Roxana repositioned to face him. “Hagan called me this morning.”
“Yup. Me too.” Jason kept his eyes glued to the windshield.
“He’s known all along about you?”
Jason wasn’t sure if her question was more angry or distrustful, not that it would make a difference for how he responded. He eased off the gas as a group of girls teetered across the street in shoes that made them walk like baby gazelles. “Yeah.”
“What else does he know about your secret life that I don’t?”
“Babe, it’s not a secret—”
Roxana slammed her fist against the door. “What the hell does Hagan know?”
“Can we have this conversation at the hotel?”
“More bad news? Fantastic.”
“I don’t have bad news.”
She snorted.
“But…” His grip flexed on the steering wheel. “You won’t like it.”
“That fits with today’s theme,” she added. “And I’d rather know now.”
Where she could jump out of his truck and never look back. Jason didn’t take his eyes off the traffic.
“So help me God,” Roxana whispered. “If you don’t start talking—”
“Gimme a second to think of the best way to—”
She scoffed. “Massage the truth? No.”
Jason checked his mirrors and glanced at her waiting expression. “A few years ago, Hagan had some concerns.”
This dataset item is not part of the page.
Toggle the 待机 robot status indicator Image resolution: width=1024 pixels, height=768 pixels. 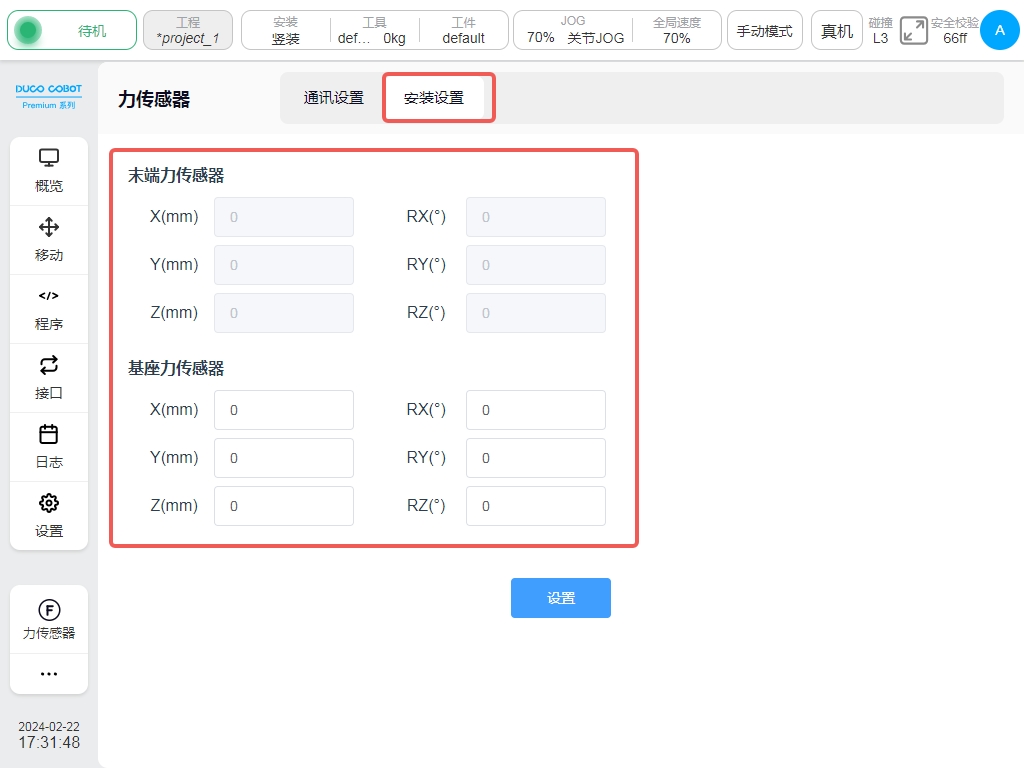click(x=72, y=30)
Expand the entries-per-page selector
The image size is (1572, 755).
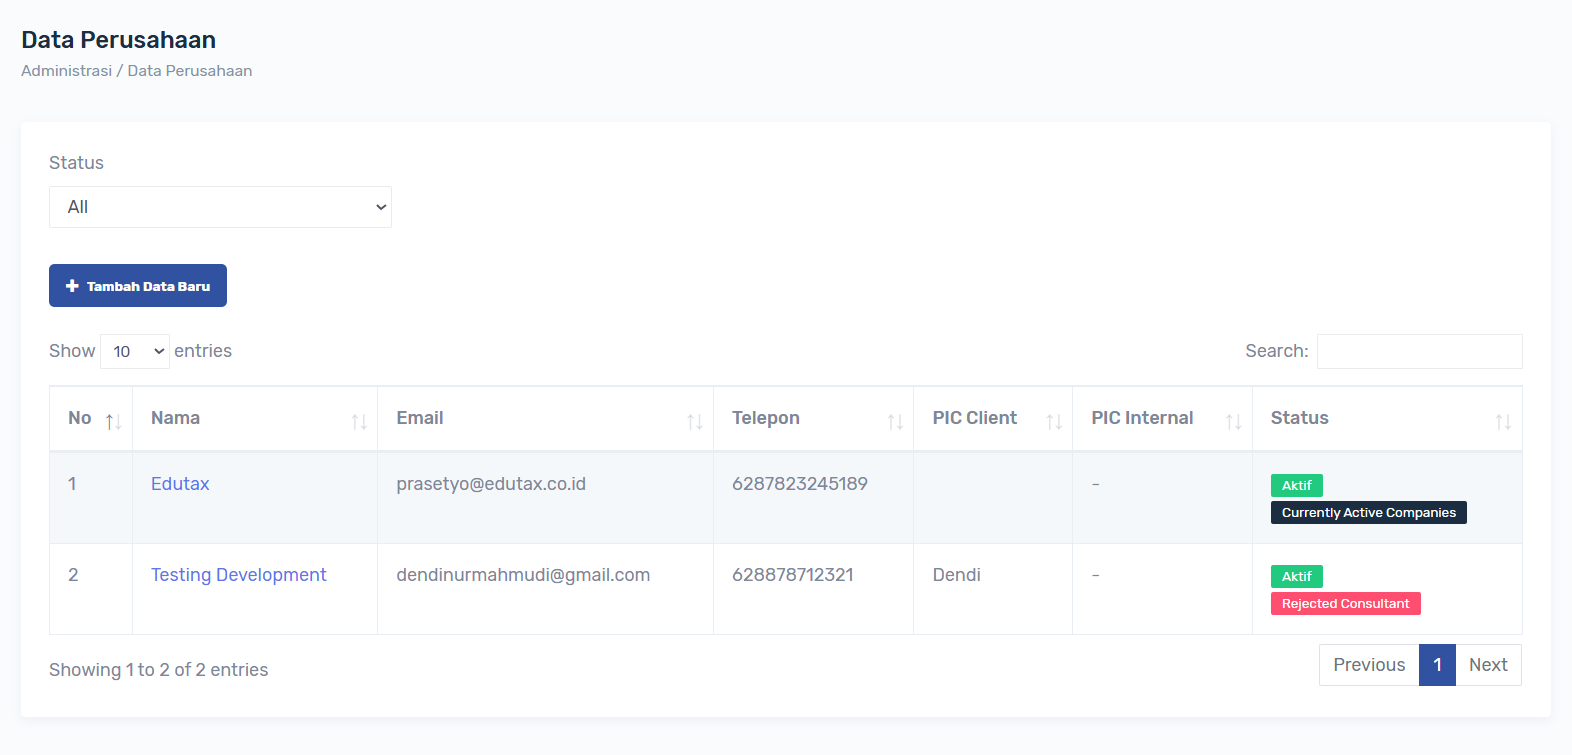click(x=135, y=351)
“What kind of concerns?” she asked.
“Safety.” He glanced over again and hated the apprehensive lines that tightened around her eyes.
“Whose safety?”
“Yours,” he admitted, wishing there were an easy way to bring up awful memories on an already shitty day. “No one knew much about the organization responsible for Dylan’s death.”
“They do now,” she whispered as if the conversation had thrown her straight into the past.
He made a left-hand turn toward downtown but pulled over at the first spot available. No matter how mad she was, he wouldn’t let their problem interfere with giving her the support she’d need. “But not leading up to the trial.”